What made me think of that? Do you remember that playground game called Statues? One person is the “museum” Curator and stands at the end of a field or yard. Everyone else stands an agreed distance away from the Curator. The aim of the game is for a "Statue" to touch or tag the Curator.
The Curator turns away from the Statues and then they run and try to tag the Curator. However, whenever the Curator turns around, the Statues must freeze for as long as the Curator looks their way. If a Statue is caught wobbling or moving, they are sent back to the starting line to begin again.
The same is happening in FMCG board rooms across the globe.
I am a frequent visitor to FMCG retails outlets for both business and the “pleasure” of seeing domestic senior management investing our money.

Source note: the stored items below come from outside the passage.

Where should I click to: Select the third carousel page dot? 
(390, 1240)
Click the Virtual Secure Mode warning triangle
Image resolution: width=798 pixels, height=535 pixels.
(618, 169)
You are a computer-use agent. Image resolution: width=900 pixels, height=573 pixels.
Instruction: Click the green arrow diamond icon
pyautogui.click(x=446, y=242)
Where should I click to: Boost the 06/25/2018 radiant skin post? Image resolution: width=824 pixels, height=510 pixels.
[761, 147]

When in different countries I always take a look at the local retailers to see what is different or innovative. One thing struck me on recent visits to three different countries. My word there are a lot of skus on the shelves, on racks, on gondolas, on the floor and even hanging from the ceiling. Do you really need all of them?
CEO’s speak about “necessary complexity” and “selective assortment” but as far as I can see skus are being added to portfolios willy-nilly, with major emphasis on the willy. Every time you add an sku you are incurring extra cost and less efficiency in the Supply Chain but these are rarely used as the basis for a new introduction. Do all your skus actually pay their own way or are they actually destroying value?
Analysis at a brand level is for sales and marketing to either brag or invent excuses about in-market performance. You really do need to ensure every single sku is adding something to the corporate pot over and above what it costs to have the sku on the portfolio. Once you have established the status quo you then need only to focus on those with turnover and profit/margin at the lower end of whatever scale you define.
When an sku is clearly not paying its way then notice should be served and if improvement is not forthcoming, delist. Get rid of the dead wood and spend scarce resources behind what is actually successful. I am not suggesting a ruthless sku rationalisation process in the style of King Henry VIII (strictly 1 in: 1 out) but a routine process with board level involvement will pay dividends.
Whatever process you put in place there are team members who simply worship skus. They like variants and different colours and numerous pack sizes and X number of facings like the competition, whether they make money or not. Oh, and don’t forget promotions and special editions as this is where the Statues mentioned earlier come in.
When the CEO is not looking, skus that were meant to be temporary or tactical become permanent skus. The CEO looks around and asks if sku numbers are under control and he gets nods from sales and marketing but turns away again before the Supply Chain and Finance guys can get a word in. As the Curator of your business you need to be firm but fair with what is on your portfolio. If some people don’t like that then perhaps divorce is the only answer – beheading is best avoided.